Hay que decir que el éxtasis marginalista confluye con un interés por la extravagancia o lo insólito, búsqueda que corresponde a una sensibilidad de época bien asentada. Ya desde fines de los noventa y más todavía en los años cero, se extiende el adjetivo bizarro como una muletilla afectada para decir de manera cool o canchera que algo es raro, inusitado o, directamente, un delirio. No es de extrañar, así, que la marginalidad se convirtiera también en un nicho de lo bizarro. Si la exclusión llegó para quedarse, una opción rápida va a ser estetizarla, volverla atractiva. Y todavía más, festejarla: hacer un banquete bizarro con ella, divertirse. Claro que el prejuicio no se suprime en la risa, ni siquiera se disuelve.
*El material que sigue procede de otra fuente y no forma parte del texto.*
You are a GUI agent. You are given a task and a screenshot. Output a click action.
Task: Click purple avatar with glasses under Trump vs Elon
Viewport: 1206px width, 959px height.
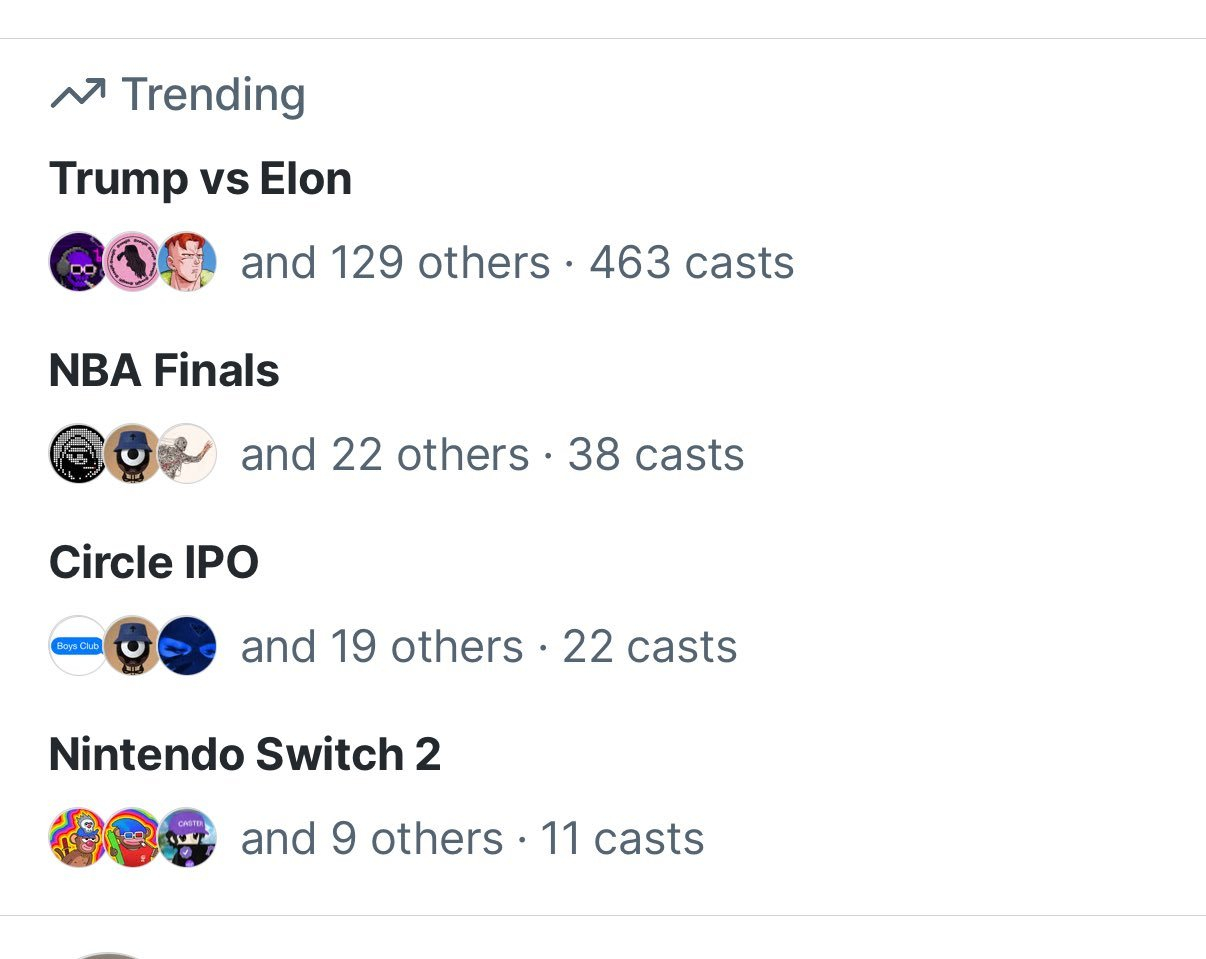pos(77,262)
Por el contrario, la risa del incluido potencia el prejuicio al extremo y deja al villero en el lugar del ignorante, del chorro, del que habla mal, del negro cabeza.

Algunas narrativas marginalistas, por caso, aparecen en editoriales como Interzona o Eterna Cadencia, surgidas también en los años cero y con un catálogo que oscila entre los títulos consagrados, el prestigio académico y las ansias de novedad. La noción del libro como objeto de diseño (vistosas tapas con ilustraciones pop que bien podrían adornar especieros de bazar chic o códigos de barra extra large que solo aparecen a modo de decoración, ya que de tan grandes no pueden pasarse por el escáner de la caja registradora) y la misma ubicación de los locales de venta de estas editoriales (el simétrico y afrancesado Pasaje Rivarola o una vieja casa reciclada del Palermo sofisticado) enseñan, además, toda una pretensión estética. Así las cosas, no es difícil imaginar que el destinatario previsible para estos relatos sea un lector sin mayores apuros económicos que acude a “librerías boutique” para saciar su sed de periferia, cumbia y realismo brutal.

No es frecuente en nuestra literatura que la villa pueda ser contada por el que la vivió o la vive… El poeta César González, nacido en la Carlos Gardel de Morón, nos habla acerca de lo que significa crecer en medio de la falta de oportunidades en algunos versos de La venganza del cordero atado (2010), poemario que publica con el seudónimo de Camilo Blajaquis. La villa es “otro mundo”, en donde “los cascotes inventan caminos para impedir que el barro muerda los tobillos” y los “Maradonas están en cana, laburan en lo que pueden o los mató la policía”. “De pibe chorro a poeta”, dice la contratapa del libro, pero… ¿cuántos pueden hacer ese trayecto? No es sencillo acceder a la página escrita y al circuito editorial, mucho menos si se viene de la villa. De todas maneras, no es que el origen del escritor asegure necesariamente mayor legitimidad a la hora de referir la cuestión. Es que acá no se trata de hablar de pobreza, sino de pensar de qué manera la literatura da cuenta de ella: cómo la narra, de qué se hace cargo, qué tiene para decir.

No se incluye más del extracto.